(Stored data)

== Segment start ==

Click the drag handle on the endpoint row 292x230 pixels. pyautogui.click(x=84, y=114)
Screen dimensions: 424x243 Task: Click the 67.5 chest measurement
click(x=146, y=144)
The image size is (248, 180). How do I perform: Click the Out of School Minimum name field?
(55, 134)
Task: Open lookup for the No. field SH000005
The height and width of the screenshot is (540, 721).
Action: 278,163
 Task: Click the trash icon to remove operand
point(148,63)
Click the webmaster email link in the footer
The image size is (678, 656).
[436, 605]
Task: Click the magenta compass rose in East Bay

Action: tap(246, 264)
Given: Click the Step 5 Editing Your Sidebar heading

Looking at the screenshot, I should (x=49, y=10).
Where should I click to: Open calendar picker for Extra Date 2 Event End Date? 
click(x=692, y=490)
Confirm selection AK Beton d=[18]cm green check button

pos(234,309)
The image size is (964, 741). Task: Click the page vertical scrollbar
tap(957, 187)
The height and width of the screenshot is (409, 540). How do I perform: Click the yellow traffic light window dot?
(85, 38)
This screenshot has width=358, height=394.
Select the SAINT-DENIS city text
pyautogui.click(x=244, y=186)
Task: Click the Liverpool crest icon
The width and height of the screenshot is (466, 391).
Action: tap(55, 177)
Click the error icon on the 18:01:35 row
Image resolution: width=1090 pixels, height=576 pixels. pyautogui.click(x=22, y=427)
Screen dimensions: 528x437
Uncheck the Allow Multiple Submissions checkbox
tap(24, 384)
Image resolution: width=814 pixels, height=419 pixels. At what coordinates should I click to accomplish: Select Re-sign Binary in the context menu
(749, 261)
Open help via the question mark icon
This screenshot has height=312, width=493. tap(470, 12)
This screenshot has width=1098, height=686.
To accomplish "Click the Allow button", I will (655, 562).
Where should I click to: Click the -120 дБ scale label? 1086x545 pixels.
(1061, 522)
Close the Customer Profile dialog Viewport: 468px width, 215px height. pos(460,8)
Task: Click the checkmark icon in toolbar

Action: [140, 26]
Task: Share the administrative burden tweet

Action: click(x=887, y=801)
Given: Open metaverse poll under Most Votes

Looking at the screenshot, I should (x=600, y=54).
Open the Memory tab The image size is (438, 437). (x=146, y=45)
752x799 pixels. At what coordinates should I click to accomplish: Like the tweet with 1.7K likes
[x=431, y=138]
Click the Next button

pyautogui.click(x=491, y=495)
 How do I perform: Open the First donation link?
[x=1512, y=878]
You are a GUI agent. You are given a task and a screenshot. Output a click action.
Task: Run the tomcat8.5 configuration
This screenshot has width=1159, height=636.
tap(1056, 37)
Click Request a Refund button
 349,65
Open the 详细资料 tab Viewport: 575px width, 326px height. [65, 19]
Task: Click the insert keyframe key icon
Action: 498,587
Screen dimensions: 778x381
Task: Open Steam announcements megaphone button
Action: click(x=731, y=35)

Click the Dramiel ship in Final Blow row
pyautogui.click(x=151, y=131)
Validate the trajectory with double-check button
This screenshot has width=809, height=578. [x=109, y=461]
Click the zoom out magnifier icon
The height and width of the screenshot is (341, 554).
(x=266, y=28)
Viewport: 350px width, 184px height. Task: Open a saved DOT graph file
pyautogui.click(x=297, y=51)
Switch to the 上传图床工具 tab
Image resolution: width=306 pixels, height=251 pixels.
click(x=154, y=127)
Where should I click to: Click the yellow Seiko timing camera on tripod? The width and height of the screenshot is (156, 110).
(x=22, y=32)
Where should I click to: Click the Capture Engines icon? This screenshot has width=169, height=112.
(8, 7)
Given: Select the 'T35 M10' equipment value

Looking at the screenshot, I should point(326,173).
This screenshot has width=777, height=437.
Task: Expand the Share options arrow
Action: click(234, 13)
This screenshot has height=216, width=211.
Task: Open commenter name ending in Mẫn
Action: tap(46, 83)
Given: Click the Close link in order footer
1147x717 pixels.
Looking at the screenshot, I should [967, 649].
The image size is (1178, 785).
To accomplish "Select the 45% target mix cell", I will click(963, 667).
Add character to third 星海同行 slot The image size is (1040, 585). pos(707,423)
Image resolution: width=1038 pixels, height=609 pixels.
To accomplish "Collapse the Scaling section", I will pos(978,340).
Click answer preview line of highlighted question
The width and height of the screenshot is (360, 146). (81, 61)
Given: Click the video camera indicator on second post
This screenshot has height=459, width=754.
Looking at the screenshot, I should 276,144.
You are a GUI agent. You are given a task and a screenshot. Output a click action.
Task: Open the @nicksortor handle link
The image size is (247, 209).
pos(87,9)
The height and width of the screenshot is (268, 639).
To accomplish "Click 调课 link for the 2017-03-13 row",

== Segment end ==

EXERCISE >>
Could you restate word for word the lines above from the one containing "Screen dimensions: 528x437" through the one containing "Open the Memory", both included, and nothing else?

ANSWER BOX >>
Screen dimensions: 528x437
Uncheck the Allow Multiple Submissions checkbox
tap(24, 384)
Image resolution: width=814 pixels, height=419 pixels. At what coordinates should I click to accomplish: Select Re-sign Binary in the context menu
(749, 261)
Open help via the question mark icon
This screenshot has height=312, width=493. tap(470, 12)
This screenshot has width=1098, height=686.
To accomplish "Click the Allow button", I will (655, 562).
Where should I click to: Click the -120 дБ scale label? 1086x545 pixels.
(1061, 522)
Close the Customer Profile dialog Viewport: 468px width, 215px height. pos(460,8)
Task: Click the checkmark icon in toolbar

Action: [140, 26]
Task: Share the administrative burden tweet

Action: click(x=887, y=801)
Given: Open metaverse poll under Most Votes

Looking at the screenshot, I should (x=600, y=54).
Open the Memory tab The image size is (438, 437). (x=146, y=45)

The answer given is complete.